- [Problem to work on]: Every line from the one holding "Click main heading" through the last line of the records must be retyped exactly, and no other line or picture may appear in the copy.

- [Data provided]:
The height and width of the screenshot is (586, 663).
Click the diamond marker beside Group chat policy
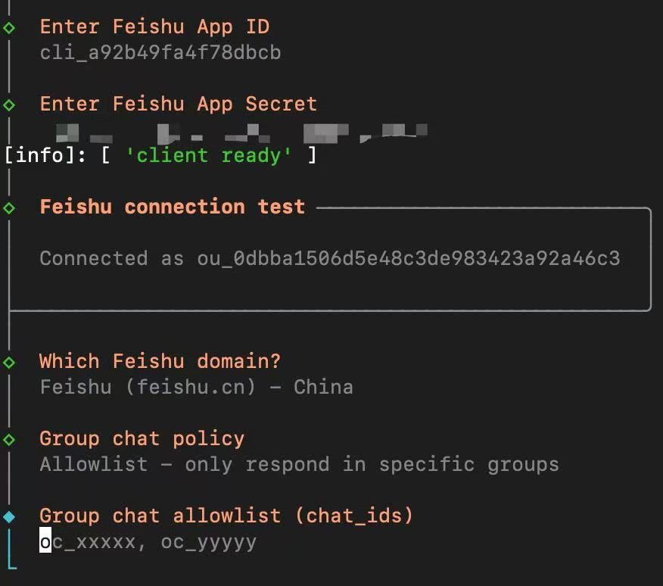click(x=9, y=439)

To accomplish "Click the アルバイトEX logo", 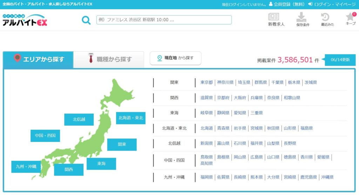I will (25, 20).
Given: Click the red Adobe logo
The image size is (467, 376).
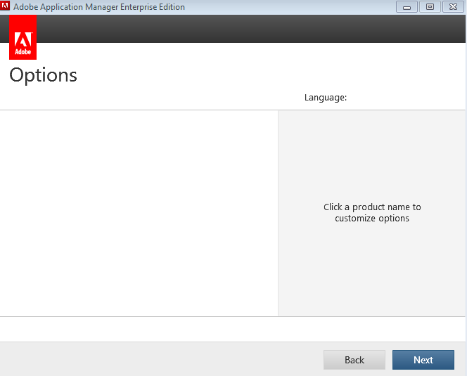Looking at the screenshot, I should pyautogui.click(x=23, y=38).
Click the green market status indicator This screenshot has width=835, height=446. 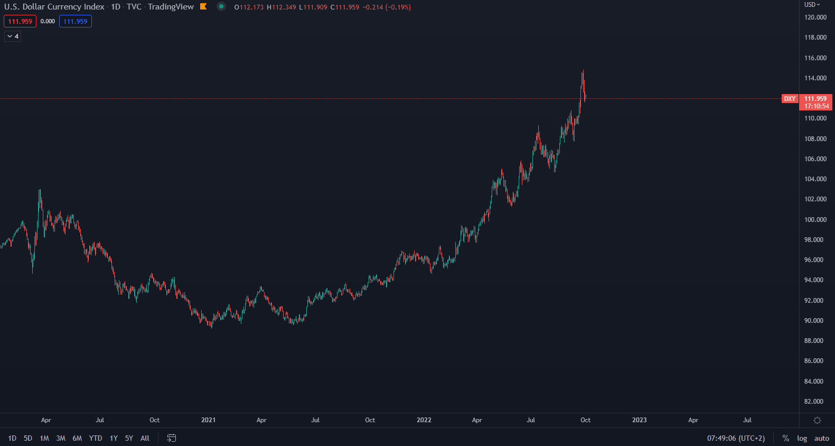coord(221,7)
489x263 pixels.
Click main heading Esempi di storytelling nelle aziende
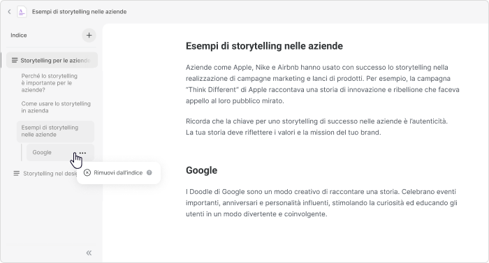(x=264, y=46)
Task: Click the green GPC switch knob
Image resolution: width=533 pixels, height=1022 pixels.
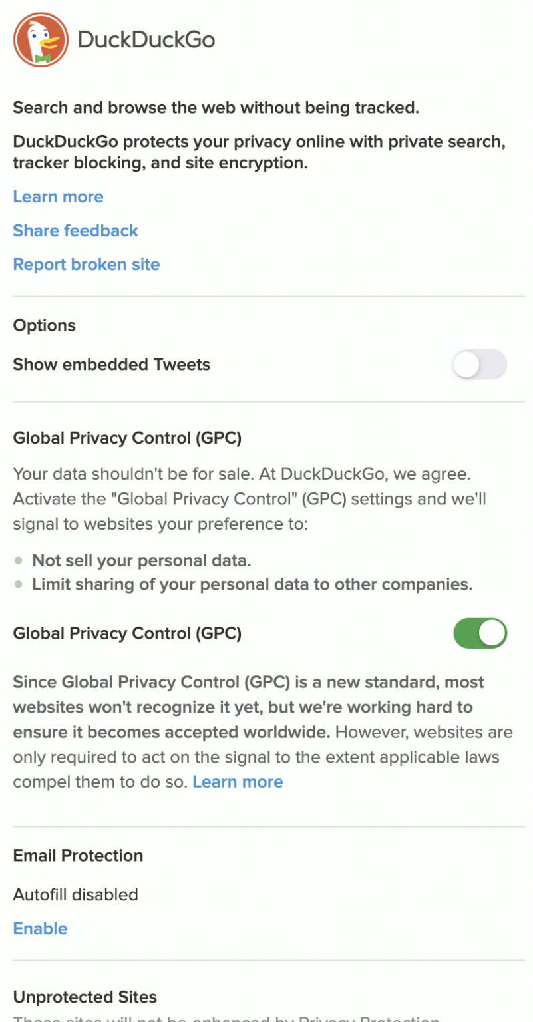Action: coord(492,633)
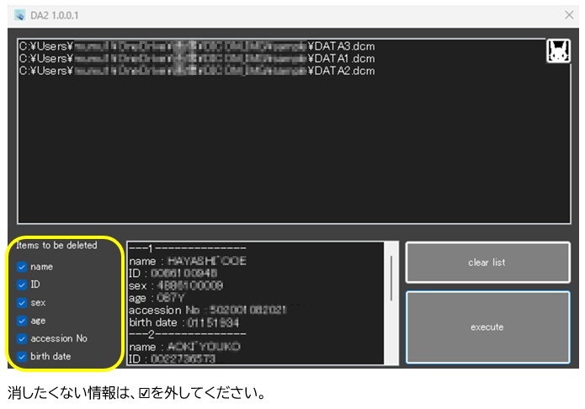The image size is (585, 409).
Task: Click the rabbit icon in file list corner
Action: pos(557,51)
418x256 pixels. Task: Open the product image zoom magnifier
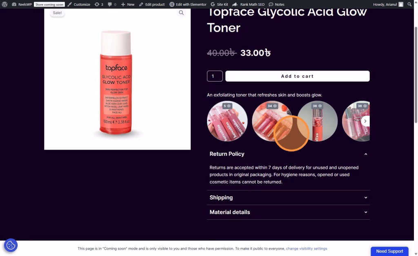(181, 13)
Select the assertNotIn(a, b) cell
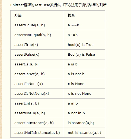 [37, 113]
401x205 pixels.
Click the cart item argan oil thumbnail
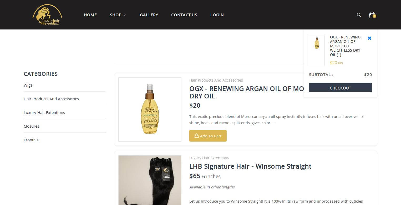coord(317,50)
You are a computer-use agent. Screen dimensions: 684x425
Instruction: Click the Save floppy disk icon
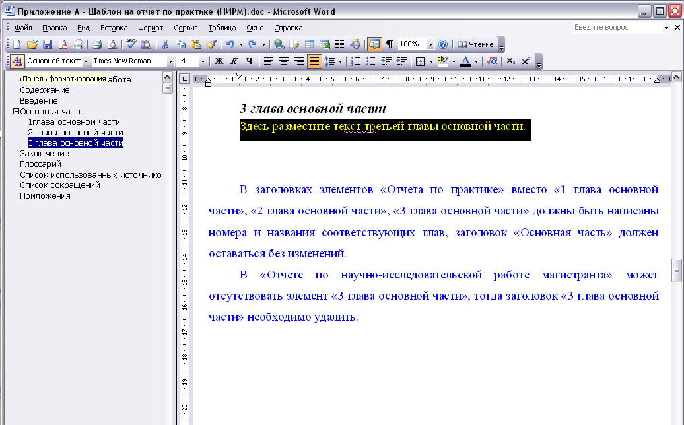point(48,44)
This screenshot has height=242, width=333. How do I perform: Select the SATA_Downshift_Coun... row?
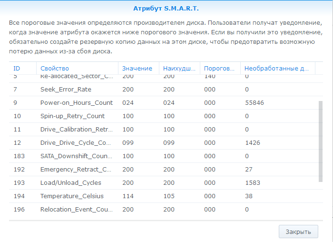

- [Written reply]:
Click main heading Esempi di storytelling nelle aziende
(x=264, y=46)
Task: Click the green GPC switch knob
Image resolution: width=533 pixels, height=1022 pixels.
Action: coord(492,633)
The image size is (585, 409).
Task: Click the rabbit icon in file list corner
Action: pos(557,51)
418x256 pixels. Task: Open the product image zoom magnifier
(181, 13)
Select the assertNotIn(a, b) cell
 [37, 113]
401x205 pixels.
Click the cart item argan oil thumbnail
coord(317,50)
You are a computer-use agent. Screen dimensions: 684x425
Instruction: Click the Save floppy disk icon
point(48,44)
This screenshot has height=242, width=333. How do I perform: Select the SATA_Downshift_Coun... row?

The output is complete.